Pesquisa revelou dados preocupantes para PCDs
A maioria dos profissionais com deficiência no Brasil enfrenta barreiras significativas para ascender na carreira, com pesquisas recentes indicando que mais de 60% nunca receberam promoção. Esses dados revelam um cenário de estagnação profissional, apesar da alta qualificação entre esses trabalhadores.
Pesquisas como a da Coexistir, realizada na 19ª Reatech com 245 participantes, mostram que 60% dos profissionais com deficiência empregados nunca foram promovidos nem tiveram aumento salarial. Outro levantamento da Talento Incluir aponta que 84% não ocupam cargos de liderança, e 63% sem promoção mesmo após três anos na empresa. Apesar disso, 51% possuem ensino superior completo ou pós-graduação, contrastando com a falta de planos de carreira claros.
PCDs no mercado brasileiro
No Brasil, cerca de 618 mil pessoas com deficiência trabalham com carteira assinada, conforme o eSocial no início de 2025, mas 55% estão na informalidade e ganham até 30% menos que profissionais sem deficiência. A Lei de Cotas impulsiona contratações (com mais de 63 mil em 2025), mas a inclusão vai além, exigindo adaptações e combate ao preconceito. Eventos como a Inclui PcD 2025 oferecem mais de 8 mil vagas para mitigar esses desafios.
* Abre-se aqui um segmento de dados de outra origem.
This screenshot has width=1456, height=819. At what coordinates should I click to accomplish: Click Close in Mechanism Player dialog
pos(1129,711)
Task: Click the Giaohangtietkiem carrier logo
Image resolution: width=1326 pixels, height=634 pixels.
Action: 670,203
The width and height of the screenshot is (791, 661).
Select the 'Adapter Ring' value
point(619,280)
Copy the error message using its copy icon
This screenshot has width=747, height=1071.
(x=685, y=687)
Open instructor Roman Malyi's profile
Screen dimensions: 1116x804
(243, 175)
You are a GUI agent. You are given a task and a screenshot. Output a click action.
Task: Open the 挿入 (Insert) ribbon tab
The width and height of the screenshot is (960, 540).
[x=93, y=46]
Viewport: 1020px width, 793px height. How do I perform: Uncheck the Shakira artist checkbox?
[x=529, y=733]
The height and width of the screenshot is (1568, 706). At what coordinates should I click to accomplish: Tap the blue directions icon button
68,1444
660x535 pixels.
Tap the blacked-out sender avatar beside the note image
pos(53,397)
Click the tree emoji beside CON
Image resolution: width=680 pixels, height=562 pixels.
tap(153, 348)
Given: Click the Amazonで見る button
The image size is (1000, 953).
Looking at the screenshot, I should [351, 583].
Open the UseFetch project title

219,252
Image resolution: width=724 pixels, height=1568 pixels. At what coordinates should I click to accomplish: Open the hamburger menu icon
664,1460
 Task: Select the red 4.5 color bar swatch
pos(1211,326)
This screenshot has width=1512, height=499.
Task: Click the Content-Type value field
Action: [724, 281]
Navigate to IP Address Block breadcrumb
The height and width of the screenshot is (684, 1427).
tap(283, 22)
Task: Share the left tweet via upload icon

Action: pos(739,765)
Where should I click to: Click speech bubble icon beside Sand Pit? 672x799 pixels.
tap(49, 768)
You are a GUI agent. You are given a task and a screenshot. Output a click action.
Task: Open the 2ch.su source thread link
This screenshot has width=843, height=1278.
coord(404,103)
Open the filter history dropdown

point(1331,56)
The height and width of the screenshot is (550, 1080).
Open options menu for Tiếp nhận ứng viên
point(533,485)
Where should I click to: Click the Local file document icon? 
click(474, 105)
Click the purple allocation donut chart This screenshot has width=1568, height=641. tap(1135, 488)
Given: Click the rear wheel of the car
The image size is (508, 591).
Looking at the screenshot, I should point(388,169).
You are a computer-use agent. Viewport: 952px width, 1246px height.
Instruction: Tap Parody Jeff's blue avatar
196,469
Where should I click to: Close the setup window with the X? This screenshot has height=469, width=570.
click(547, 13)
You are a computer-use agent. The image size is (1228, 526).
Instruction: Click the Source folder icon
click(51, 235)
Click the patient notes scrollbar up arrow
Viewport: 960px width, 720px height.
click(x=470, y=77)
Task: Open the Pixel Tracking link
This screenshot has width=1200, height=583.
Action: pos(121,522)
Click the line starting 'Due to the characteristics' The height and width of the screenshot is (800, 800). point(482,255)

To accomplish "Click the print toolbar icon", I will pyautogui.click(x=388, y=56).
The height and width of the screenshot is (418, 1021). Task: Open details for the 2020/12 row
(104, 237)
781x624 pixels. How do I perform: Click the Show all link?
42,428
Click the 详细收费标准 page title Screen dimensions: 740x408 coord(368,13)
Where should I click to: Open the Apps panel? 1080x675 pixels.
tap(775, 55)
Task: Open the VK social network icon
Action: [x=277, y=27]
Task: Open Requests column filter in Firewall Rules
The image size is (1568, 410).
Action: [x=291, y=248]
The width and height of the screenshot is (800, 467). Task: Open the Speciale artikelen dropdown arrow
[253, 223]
Preconceito e falta de oportunidades impedem 61% dos não empregados de entrar no mercado, enquanto 30% dos trabalhadores sustentam integralmente a renda familiar. Empresas precisam investir em desenvolvimento, já que 70% participam de treinamentos, mas ascensão permanece rara. Avanços como feiras de empregabilidade sinalizam progresso, mas liderança corporativa deve priorizar equidade salarial e promoções.